- Words and music (p. 1) as published in The Chorale Book for England in 1865
- Native name: "Lobe den Herren, den mächtigen König der Ehren"
- Text: by Joachim Neander; trans. Catherine Winkworth;
- Language: German
- Based on: Psalms 103; Psalms 150;
- Published: 1680 (original); 1863 (English);

= Praise to the Lord, the Almighty =

1680 Christian hymn

"Praise to the Lord, the Almighty" is a Christian hymn based on Joachim Neander's German-language hymn "Lobe den Herren, den mächtigen König der Ehren", published in 1680. John Julian in his A Dictionary of Hymnology calls the German original "a magnificent hymn of praise to God, perhaps the finest creation of its author, and of the first rank in its class."

The melody used by Neander, first published in 1665, exists in many versions and is probably based on a folk tune.

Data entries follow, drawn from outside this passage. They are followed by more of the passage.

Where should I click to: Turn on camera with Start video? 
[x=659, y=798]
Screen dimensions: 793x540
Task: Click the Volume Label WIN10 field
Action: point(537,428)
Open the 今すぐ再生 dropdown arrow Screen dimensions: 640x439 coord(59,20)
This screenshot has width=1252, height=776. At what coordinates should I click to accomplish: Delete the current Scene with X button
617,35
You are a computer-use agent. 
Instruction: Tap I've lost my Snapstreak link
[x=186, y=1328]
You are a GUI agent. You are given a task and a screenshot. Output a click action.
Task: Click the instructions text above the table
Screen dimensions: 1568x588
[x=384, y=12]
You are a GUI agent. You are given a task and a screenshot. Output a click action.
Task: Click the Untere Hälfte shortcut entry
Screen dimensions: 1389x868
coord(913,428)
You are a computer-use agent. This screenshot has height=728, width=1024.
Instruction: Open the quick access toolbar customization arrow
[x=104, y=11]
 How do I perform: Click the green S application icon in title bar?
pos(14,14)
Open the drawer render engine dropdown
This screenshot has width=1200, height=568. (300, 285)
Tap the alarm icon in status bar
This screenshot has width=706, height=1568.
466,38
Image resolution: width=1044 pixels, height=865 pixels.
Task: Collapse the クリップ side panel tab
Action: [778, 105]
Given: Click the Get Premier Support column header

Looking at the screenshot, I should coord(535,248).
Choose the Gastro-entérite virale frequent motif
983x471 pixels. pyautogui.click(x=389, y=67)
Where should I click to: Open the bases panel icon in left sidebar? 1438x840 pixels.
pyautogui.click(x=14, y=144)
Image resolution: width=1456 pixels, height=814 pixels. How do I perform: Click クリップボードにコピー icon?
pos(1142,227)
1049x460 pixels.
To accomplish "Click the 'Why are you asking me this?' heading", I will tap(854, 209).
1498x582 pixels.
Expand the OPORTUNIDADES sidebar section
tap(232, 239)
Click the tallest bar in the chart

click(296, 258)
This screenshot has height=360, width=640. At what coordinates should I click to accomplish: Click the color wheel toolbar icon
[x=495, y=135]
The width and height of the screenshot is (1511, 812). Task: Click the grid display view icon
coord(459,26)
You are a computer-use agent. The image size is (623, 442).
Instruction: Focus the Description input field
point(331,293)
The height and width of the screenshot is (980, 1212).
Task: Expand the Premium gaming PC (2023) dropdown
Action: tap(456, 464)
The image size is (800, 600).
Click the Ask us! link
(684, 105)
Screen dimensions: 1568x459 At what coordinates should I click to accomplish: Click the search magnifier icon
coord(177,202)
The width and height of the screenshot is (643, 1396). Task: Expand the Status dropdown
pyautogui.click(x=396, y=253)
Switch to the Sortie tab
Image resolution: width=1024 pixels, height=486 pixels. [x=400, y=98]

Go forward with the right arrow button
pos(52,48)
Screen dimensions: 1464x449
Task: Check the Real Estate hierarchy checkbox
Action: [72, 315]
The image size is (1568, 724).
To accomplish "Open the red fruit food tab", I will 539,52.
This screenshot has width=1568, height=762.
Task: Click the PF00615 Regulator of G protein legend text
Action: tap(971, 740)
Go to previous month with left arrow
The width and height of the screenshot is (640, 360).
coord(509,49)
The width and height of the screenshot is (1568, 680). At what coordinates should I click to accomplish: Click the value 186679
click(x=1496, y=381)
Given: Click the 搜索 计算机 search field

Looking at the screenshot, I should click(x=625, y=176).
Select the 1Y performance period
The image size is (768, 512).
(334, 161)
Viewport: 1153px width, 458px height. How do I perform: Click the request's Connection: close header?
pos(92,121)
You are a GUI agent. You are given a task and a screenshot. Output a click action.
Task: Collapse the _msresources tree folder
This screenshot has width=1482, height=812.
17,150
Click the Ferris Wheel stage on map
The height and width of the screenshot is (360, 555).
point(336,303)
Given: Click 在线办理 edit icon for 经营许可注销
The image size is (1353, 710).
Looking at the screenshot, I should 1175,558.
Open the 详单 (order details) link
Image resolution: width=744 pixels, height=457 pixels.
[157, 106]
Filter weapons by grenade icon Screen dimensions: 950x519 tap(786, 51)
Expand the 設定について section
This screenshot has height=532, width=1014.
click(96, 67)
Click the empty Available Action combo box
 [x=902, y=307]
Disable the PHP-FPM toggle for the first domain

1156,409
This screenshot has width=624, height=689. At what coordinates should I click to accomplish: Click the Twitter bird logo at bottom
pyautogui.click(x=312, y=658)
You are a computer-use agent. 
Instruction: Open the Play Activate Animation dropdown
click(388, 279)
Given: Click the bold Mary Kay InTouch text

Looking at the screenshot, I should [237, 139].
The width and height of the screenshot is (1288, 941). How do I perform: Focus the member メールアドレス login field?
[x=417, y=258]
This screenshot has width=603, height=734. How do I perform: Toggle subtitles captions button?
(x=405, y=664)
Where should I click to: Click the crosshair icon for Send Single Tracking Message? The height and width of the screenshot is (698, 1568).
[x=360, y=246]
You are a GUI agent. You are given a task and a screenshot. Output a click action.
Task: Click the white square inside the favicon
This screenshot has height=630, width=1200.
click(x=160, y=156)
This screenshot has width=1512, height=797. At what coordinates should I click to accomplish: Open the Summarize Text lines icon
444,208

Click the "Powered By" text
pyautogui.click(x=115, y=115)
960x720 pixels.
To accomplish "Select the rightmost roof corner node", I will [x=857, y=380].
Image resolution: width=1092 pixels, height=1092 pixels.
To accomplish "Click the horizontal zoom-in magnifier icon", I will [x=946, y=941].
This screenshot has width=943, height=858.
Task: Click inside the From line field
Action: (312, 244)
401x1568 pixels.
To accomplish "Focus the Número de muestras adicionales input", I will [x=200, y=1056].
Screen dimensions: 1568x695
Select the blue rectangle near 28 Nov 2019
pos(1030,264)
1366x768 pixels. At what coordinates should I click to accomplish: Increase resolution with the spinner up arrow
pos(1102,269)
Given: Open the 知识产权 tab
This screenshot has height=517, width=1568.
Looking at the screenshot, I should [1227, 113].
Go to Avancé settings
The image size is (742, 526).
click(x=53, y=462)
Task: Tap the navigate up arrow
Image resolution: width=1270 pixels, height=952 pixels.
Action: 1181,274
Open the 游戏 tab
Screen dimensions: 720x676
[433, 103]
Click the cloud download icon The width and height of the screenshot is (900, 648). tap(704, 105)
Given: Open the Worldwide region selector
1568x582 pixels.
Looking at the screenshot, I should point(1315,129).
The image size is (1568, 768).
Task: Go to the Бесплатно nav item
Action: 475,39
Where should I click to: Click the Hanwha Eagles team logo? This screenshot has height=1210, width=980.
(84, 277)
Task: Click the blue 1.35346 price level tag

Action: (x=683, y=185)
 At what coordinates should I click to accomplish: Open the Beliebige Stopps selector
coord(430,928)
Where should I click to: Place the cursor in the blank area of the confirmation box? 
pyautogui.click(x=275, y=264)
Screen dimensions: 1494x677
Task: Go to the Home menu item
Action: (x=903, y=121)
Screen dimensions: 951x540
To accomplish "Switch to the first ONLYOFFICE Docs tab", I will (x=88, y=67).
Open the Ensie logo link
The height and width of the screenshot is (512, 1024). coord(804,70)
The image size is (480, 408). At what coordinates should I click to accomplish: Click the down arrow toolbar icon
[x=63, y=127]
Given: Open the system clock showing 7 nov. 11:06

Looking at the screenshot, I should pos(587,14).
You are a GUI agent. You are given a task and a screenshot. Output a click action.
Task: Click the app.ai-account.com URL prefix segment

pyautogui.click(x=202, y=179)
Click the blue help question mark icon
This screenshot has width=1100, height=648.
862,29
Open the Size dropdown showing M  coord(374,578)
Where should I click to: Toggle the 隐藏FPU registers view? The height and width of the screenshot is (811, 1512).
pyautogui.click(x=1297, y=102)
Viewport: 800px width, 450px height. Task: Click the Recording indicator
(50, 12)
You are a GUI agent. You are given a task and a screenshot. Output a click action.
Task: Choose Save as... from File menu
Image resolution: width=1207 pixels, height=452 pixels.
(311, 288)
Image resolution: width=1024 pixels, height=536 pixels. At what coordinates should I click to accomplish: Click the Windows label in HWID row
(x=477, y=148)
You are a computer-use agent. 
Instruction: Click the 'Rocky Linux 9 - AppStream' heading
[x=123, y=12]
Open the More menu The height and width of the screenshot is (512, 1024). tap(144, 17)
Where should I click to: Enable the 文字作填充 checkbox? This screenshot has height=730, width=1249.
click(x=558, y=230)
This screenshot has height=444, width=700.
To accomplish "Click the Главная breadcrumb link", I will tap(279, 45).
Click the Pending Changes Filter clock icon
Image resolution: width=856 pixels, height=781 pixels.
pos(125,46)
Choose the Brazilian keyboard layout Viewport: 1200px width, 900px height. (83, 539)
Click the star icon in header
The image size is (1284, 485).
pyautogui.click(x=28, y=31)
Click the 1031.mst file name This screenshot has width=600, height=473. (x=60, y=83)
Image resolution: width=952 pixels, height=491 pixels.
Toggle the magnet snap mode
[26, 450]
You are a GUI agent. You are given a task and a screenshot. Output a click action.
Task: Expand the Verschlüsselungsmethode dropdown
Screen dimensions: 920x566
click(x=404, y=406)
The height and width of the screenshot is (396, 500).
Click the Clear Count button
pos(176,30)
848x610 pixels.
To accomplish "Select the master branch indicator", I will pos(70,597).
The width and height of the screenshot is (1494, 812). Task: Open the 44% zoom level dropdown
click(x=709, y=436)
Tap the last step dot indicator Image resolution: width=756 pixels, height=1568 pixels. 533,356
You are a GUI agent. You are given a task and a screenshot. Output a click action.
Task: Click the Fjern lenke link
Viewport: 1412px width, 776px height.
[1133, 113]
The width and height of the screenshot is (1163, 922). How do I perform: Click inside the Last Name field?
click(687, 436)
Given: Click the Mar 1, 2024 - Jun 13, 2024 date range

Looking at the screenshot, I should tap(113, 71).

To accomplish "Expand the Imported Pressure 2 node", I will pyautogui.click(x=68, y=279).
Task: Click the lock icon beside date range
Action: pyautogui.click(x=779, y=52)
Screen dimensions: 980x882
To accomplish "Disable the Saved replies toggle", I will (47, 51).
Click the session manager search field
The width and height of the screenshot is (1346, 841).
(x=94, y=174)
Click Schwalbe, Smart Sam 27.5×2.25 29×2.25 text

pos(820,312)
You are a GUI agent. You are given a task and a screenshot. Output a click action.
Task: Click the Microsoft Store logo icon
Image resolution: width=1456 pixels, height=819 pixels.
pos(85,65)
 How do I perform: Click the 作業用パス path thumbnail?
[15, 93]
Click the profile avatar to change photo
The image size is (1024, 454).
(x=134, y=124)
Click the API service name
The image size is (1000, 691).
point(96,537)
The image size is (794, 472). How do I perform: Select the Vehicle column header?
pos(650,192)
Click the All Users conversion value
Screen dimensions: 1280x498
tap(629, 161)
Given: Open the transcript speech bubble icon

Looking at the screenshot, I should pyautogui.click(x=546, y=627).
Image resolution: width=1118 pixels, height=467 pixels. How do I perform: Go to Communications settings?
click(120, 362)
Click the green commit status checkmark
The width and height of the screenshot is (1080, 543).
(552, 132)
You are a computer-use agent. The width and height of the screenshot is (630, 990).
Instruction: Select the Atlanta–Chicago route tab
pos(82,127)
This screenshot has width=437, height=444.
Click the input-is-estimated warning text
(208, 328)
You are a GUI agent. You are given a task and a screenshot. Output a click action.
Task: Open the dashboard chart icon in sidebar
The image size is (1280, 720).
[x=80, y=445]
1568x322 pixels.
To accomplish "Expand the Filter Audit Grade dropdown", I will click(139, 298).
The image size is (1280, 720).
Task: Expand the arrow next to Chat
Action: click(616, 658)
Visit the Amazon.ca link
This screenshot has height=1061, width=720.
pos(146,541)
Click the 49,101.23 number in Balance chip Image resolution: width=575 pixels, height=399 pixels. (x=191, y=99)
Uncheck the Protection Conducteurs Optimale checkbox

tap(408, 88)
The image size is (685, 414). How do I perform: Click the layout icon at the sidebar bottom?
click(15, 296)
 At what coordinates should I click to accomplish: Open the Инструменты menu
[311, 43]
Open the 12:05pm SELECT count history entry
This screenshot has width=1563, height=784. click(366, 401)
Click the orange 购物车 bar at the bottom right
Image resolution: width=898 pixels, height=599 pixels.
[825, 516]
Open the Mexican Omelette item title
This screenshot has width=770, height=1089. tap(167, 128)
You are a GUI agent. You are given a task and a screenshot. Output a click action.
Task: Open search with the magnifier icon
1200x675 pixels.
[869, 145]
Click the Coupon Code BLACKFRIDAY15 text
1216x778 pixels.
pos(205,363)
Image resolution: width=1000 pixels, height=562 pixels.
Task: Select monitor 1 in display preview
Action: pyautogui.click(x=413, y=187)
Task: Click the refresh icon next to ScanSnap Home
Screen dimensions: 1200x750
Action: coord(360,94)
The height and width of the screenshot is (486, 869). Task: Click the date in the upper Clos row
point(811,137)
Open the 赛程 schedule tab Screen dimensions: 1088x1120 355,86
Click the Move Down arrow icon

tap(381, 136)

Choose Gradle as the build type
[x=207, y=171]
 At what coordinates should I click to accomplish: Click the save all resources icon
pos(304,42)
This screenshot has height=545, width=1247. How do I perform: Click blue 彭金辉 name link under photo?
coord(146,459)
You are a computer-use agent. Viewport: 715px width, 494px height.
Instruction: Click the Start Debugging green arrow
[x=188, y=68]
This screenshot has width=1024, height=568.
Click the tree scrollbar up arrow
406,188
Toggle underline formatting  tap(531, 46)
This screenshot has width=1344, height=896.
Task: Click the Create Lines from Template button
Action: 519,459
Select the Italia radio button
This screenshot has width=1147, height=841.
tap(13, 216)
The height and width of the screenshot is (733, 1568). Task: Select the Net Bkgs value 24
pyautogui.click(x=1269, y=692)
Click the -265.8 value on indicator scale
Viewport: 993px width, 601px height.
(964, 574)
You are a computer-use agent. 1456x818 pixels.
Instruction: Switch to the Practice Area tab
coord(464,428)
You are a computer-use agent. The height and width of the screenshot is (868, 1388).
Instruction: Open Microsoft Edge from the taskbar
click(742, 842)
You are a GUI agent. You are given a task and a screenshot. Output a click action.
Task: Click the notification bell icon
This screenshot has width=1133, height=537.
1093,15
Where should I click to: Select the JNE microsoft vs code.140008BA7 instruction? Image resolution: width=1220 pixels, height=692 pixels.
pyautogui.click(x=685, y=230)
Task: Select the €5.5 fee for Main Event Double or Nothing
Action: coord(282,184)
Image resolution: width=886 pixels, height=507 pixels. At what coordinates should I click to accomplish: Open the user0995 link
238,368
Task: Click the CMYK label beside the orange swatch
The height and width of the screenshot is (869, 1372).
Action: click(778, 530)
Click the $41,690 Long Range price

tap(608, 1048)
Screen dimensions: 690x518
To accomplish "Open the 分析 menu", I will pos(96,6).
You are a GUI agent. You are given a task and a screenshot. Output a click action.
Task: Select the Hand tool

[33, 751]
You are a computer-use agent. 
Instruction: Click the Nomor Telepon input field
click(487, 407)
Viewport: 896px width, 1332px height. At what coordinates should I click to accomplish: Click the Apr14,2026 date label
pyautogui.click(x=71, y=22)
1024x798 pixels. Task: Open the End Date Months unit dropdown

It is catalogued as Zahn number 1912c with several variants. The text paraphrases Psalm 103 and Psalm 150. Catherine Winkworth published her English translation of Neander's hymn in 1863.

== History ==
The common name given to this melody is "Lobe den Herren". Several variants were published with various secular texts between 1665 and 1680, when Joachim Neander published his German hymn "Lobe den Herren, den mächtigen König der Ehren", using its meter.

It was the favorite hymn of King Frederick William III of Prussia, who first heard it in 1800.

==Text==
Julian's A Dictionary of Hymnology lists more than ten English translations of "Lobe den Herren" printed in various 19th-century hymnals. The one most commonly appearing in modern hymnals is by Catherine Winkworth, with various editorial alterations.

Hymnologist Lionel Adey uses Winkworth's translation as an example of translators' reshaping a text to their own era's tastes, noting that she discards the German Renaissance flavor of psaltery and harp to introduce a mention of "health" more typical of 19th-century Christianity. Although he praises other translations by Winkworth, and describes this one as a 20th-century "classic", he critiques her changes to the sense of Neander's text as an example of "muscular Christianity tinged with Philistinism".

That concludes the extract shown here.